Estou na minha cela, já não estou sozinho. Entrou alguém. Mais algum condenado à morte, o meu novo companheiro de cela. Já desespera, sinto-o a ir contra as paredes com violência, sinto o chão a tremer com os gritos dele. Há-de deixar de desesperar, há-de passar a esperar. Porque não me bate? Porque estamos os dois condenados à morte? Que espécie de compaixão é esta? Um passaporte para ir para o céu?
Mas que céu? Ele existe? Ninguém sabe! Loucos! Cobardes! Medrosos. Tenho pena dele. Ele também há-de ter de mim, mas e então? Qual das penas a maior? A física ou a mental? E moral! Tristes são aqueles que julgam que são os detentores da razão!
Estão tão enganados, pobres coitados... Hão-de acabar a nem terem um pão de comer. Estou preso, nest cela do corredor dos condenados à morte deste amaldiçoado país, deste maldito mundo! Desta prisão que não tem nome, que é a minha prisão, onde vou sofrer a minha condenação. O mundo está preso por um fio, um mero fio, de lão, linha, nylon, o que interessa? E apenas um fio, um pequeno fio. Fio cortado, vida esmagada, desperdiçada, espezinhada por uns meros animais. Sim! Animais! Porque os seres humanos não são frios, são gelados. Não compreendem o passado, não me compreendem a mim.

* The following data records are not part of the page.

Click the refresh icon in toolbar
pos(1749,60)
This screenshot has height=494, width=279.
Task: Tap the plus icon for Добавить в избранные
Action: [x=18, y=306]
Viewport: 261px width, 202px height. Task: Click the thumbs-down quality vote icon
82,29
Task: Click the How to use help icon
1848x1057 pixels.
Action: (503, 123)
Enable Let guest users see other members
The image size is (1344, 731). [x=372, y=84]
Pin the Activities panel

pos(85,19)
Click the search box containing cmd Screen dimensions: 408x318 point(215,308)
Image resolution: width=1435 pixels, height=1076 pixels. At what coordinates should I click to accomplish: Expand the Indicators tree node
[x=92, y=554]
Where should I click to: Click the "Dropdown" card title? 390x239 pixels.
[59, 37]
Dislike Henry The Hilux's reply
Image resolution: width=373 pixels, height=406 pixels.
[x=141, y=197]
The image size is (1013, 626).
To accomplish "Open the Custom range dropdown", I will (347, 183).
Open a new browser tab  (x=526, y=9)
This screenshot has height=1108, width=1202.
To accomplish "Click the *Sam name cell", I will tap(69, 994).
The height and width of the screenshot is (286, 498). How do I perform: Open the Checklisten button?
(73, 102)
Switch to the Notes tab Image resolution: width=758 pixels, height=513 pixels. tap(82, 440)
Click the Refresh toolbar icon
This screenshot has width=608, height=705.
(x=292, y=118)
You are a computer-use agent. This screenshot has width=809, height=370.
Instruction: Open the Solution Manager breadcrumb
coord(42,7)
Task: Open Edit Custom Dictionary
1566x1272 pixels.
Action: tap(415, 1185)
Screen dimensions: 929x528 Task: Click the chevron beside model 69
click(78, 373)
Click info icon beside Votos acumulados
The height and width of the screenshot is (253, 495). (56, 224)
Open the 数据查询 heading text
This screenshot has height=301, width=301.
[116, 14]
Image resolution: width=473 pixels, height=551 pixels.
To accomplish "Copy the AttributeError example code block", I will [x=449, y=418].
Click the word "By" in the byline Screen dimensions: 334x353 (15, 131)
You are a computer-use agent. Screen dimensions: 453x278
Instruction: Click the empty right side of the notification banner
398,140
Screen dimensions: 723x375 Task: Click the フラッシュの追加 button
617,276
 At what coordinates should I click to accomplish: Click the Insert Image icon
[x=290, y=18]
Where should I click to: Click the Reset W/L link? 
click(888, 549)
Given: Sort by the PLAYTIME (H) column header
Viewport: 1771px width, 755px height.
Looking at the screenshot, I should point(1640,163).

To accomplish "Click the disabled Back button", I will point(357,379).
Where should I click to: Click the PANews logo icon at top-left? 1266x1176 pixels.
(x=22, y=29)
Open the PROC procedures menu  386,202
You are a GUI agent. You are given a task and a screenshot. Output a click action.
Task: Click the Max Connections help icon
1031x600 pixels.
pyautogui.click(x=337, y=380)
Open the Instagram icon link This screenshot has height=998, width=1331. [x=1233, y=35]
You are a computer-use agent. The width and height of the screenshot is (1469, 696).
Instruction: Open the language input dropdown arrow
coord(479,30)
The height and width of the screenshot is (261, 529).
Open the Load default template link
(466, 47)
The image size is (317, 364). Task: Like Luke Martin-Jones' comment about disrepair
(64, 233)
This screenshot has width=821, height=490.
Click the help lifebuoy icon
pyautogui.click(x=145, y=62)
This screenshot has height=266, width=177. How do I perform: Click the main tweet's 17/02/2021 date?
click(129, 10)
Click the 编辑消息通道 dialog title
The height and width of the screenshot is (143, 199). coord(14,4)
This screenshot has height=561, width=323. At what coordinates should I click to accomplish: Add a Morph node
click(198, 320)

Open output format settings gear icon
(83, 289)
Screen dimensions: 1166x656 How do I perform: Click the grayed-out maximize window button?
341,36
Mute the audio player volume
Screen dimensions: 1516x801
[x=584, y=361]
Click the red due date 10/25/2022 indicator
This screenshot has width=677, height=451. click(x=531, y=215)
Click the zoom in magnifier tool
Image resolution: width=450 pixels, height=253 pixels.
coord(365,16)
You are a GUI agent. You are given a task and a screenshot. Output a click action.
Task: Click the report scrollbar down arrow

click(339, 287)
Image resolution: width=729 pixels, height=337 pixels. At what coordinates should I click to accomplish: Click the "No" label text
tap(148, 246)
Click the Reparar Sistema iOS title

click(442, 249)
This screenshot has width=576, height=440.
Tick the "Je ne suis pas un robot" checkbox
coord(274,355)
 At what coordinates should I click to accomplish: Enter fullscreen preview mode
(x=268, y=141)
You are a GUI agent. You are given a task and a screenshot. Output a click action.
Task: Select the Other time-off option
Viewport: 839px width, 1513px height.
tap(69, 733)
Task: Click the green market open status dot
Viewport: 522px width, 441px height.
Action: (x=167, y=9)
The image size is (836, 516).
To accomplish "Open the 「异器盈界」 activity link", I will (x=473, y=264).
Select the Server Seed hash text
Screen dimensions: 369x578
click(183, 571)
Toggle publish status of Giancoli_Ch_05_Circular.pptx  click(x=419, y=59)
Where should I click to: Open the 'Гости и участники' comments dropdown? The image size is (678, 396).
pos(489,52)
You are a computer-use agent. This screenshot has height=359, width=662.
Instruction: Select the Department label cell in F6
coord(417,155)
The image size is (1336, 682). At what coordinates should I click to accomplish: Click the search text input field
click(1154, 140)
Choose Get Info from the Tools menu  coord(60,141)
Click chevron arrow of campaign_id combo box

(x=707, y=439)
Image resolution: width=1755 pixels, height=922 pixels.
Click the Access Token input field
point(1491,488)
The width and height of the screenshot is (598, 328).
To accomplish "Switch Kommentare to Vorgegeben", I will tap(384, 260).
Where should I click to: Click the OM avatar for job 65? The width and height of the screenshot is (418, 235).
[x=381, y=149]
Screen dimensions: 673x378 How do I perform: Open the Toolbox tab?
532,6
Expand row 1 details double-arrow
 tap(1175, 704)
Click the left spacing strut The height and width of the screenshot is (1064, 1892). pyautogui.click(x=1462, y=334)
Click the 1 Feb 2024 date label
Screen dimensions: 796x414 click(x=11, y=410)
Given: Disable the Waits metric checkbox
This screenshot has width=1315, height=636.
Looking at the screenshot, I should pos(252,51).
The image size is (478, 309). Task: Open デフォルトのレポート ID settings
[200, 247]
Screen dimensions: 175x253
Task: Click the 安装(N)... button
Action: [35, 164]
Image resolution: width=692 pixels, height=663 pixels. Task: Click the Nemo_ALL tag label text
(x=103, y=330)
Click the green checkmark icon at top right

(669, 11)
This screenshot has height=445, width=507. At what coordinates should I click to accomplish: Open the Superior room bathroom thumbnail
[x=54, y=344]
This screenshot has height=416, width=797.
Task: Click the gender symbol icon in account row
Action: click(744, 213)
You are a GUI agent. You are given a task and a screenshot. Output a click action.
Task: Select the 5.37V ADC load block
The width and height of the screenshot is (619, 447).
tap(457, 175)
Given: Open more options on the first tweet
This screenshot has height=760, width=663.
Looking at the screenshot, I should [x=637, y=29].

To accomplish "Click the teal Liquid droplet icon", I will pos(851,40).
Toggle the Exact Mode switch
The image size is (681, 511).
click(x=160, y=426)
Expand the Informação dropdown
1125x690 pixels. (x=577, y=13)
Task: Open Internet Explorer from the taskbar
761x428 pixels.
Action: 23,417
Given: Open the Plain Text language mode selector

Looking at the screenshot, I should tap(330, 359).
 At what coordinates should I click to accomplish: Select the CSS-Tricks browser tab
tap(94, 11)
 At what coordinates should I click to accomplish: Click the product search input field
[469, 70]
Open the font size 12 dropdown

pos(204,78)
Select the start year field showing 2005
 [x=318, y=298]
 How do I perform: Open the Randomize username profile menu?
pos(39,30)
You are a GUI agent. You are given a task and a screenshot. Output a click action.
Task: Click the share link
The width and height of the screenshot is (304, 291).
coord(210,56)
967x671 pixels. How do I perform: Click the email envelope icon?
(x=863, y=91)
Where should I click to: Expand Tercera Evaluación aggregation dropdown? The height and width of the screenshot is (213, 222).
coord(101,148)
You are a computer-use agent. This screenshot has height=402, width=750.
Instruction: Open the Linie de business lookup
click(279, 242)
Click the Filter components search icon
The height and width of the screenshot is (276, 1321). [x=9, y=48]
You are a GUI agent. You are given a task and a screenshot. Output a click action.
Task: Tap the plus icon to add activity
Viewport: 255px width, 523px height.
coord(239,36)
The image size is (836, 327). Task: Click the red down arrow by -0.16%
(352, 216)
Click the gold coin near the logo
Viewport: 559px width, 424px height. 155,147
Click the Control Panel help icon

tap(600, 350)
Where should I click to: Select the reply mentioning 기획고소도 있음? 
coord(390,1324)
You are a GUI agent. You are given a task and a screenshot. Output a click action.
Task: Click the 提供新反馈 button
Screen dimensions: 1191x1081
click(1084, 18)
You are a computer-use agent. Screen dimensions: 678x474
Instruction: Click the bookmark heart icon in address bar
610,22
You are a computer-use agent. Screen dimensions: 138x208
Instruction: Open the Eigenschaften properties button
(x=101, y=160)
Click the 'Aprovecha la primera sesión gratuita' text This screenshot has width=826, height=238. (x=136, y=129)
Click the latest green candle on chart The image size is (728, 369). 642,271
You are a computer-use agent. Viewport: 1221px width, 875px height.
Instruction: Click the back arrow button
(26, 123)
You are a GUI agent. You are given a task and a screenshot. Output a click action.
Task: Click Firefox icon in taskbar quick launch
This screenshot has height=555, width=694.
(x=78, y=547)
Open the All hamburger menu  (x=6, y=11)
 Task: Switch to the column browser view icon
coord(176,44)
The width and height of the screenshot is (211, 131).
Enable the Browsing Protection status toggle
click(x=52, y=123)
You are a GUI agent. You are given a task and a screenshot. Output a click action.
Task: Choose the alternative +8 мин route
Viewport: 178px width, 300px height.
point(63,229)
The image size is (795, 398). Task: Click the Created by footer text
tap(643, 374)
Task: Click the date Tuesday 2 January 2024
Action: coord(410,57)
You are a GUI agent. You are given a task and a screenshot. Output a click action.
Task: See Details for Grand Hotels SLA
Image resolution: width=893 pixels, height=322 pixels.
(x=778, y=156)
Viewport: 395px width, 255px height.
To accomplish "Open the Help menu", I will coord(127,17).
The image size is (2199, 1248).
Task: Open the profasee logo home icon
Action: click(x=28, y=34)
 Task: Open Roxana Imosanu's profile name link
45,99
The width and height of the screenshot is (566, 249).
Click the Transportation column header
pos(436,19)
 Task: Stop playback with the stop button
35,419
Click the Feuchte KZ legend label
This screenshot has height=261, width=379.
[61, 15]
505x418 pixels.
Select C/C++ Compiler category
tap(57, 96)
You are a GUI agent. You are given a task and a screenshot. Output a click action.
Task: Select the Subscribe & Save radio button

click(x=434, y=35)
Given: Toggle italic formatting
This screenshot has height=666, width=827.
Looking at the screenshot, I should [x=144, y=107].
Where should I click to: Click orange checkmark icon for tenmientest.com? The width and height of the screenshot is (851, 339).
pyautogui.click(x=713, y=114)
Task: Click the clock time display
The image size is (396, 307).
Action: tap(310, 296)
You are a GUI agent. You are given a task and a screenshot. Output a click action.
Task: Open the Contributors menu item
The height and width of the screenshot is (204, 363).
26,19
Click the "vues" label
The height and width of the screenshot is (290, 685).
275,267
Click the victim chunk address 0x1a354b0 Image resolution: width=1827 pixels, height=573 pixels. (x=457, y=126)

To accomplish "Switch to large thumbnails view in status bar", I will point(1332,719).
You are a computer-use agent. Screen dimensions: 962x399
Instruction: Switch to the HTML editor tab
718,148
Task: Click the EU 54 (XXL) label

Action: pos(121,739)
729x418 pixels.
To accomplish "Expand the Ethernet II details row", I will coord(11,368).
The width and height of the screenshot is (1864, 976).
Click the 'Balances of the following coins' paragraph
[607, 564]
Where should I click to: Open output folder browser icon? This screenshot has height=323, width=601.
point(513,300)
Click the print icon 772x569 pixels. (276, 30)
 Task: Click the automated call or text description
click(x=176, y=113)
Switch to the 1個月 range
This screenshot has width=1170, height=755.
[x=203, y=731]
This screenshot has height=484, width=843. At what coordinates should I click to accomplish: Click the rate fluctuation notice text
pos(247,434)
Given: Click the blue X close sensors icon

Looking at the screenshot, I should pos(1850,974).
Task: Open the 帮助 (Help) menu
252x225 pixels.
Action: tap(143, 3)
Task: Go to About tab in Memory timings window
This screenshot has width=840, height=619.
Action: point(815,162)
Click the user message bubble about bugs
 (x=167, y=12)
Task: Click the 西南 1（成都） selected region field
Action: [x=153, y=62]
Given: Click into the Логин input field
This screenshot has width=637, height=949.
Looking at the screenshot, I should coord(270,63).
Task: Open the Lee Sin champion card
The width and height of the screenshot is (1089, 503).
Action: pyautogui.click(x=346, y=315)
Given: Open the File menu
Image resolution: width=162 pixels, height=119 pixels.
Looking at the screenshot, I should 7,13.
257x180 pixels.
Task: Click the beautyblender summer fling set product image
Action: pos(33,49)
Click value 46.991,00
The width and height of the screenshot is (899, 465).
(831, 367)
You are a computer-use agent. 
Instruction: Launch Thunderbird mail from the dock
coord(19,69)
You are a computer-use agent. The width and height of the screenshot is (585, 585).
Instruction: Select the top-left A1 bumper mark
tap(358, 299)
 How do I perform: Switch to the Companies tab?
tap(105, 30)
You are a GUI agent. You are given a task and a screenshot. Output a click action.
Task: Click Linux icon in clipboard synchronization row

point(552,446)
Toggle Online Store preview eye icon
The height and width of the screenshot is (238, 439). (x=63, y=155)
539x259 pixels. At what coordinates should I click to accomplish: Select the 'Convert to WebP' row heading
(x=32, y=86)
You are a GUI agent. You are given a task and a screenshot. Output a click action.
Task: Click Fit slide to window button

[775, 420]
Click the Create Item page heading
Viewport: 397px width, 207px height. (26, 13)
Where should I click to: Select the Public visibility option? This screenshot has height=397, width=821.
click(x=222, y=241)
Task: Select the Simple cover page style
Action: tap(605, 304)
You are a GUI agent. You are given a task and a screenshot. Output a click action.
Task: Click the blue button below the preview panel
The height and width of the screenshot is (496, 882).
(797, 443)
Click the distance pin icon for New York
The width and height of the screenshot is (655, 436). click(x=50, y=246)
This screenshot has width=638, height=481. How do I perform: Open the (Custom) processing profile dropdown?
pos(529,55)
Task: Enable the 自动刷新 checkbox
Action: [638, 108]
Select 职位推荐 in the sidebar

Não aguento mais... Não aguento esta dor de cabeça! Não aguento esta dor que me consome todo o corpo! Não aguento... Pura e simplesmente, não aguento. Acabem-me já com este sofrimento, acabem. Já. Não consigo esperar... Esperar para quê? Não vejo e não ouço. Eles controlam as horas a que como, controlam a que horas dou uma volta, controlavam-me as horas a que dormia e as horas que dormia. Controlam a minha vida... O que vai restando dela... Porquê? Porque o haverão de fazer? Porque haverei eu de deixar? Eles bem que querem. Já não há basicamente nada aqui. Um colchão para eu me deitar, talvez agora dois, já que cá paira o outro. Um buraco para as necessidades. As paredes são almofadadas e temo que se experimentar um duelo com a porta, há-de fazer um barulho tal que é suficiente para ouvirem, cá virem, e ainda me deterem e tratarem ainda pior. E pior, comigo vivo, sem poder fazer nada para terminar este sofrimento. E se? Ninguém notava, pelo menos até ser tarde de mais...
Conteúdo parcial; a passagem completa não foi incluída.